Oops, just found out you are actually already using Trackerific for this. But it requires credentials (and I had not configured any ^^). So the above solution might actually be a good solution when the tracking URL is public. :)

IamTheFij commented 6 years ago

Not sure why I'm not getting notifications when these come up, but I just saw this.

Trackerific is doing a good job so far, but it would be cool to have some way to do this without requiring a credentials. Also, there are some areas where I'm having issues, such as Amazon shipping emails. Weboob could help with that.

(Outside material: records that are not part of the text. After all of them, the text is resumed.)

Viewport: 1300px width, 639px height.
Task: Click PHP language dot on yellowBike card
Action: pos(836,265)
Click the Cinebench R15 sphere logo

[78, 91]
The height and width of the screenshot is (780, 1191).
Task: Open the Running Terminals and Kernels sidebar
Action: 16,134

Also, I've got on my list of things to add is support for flight tracking. There aren't great APIs for that, and definitely no free ones that I could find. Another possibly good use case.

Thanks for sharing!

Phyks commented 6 years ago

Also, I've got on my list of things to add is support for flight tracking.

I do support it through microdata email markup in my fork. Sadly, this seemed to be widely used a few years ago, but is no longer used (at least on European companies I travel with). :/

For now, I turned mostly to adding extra crawlers by fetching from my online accounts directly, either using Weboob (crawler is here) or CozyCloud connectors (crawler is WIP). This has the extra advantage of reducing false positives (I got some false positives with tracking parsers). Might be worth noting I'm indexing schema.org schemas, for standardization across parsers and crawlers.

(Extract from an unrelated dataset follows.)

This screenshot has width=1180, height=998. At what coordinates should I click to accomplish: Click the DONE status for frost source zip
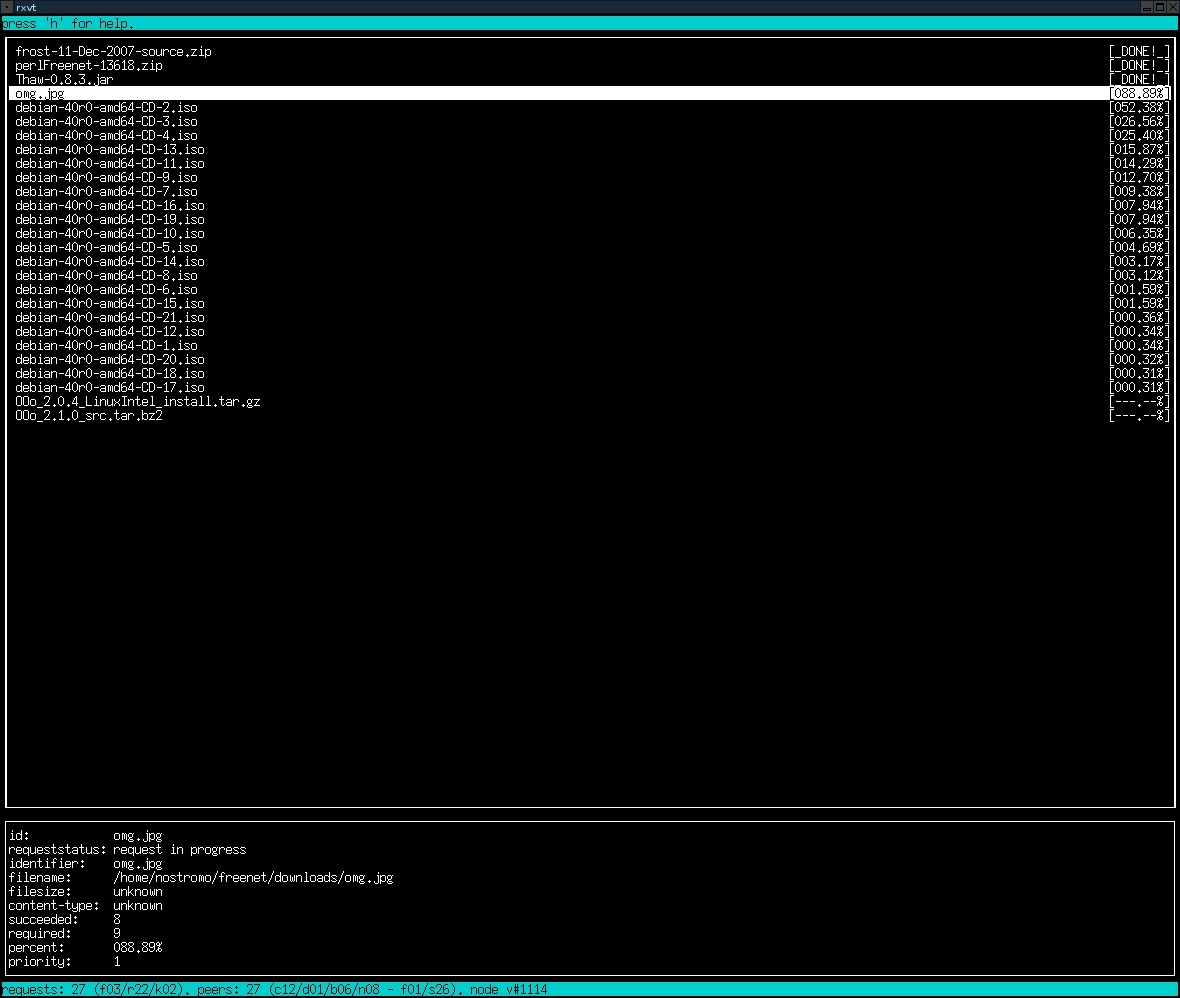click(1139, 51)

Feel free to take whatever is interesting for you from my fork. We could even consider a merge back if you find it interesting.

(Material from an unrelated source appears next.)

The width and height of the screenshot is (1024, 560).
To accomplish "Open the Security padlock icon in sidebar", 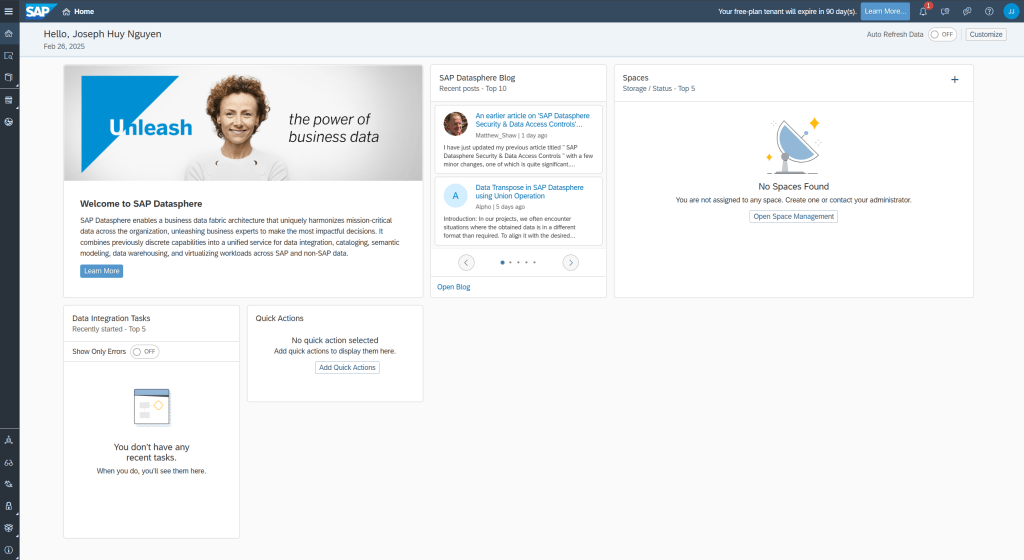I will 9,506.
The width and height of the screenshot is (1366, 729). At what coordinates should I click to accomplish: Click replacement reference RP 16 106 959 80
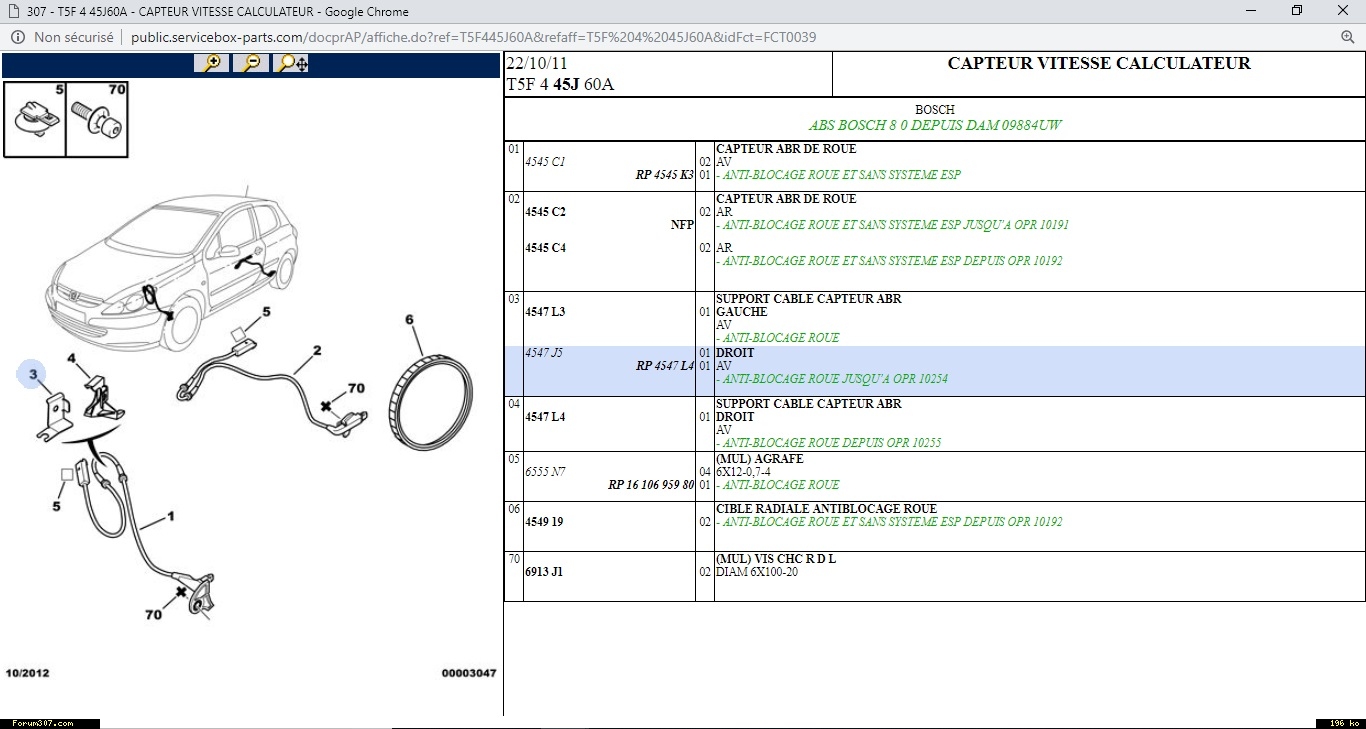tap(650, 485)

There aren't great APIs for that, and definitely no free ones that I could find.

Indeed, but even more generally, I did not find many great APIs (even paid ones) to handle emails and extract meaningful info from them (using machine learning techniques). Inbox from Google is doing it nicely, but there seems to be no reusable such APIs :/

IamTheFij commented 6 years ago

I do support it through microdata email markup in my fork. Sadly, this seemed to be widely used a few years ago, but is no longer used (at least on European companies I travel with). :/

Yea, I was trying to figure out how Google extracts data for Gmail, but I gave up.

For now, I turned mostly to adding extra crawlers by fetching from my online accounts directly

The idea of adding additional crawlers is cool! I hadn't even considered crawling account pages in addition to my imap inbox.

I did not find many great APIs (even paid ones) to handle emails and extract meaningful info from them

What I did find was APIs for returning flight tracking info, but they were something like .5c per request. I'd have to extract tracking numbers from emails using regex of sorts and then hit the API and see if it's valid.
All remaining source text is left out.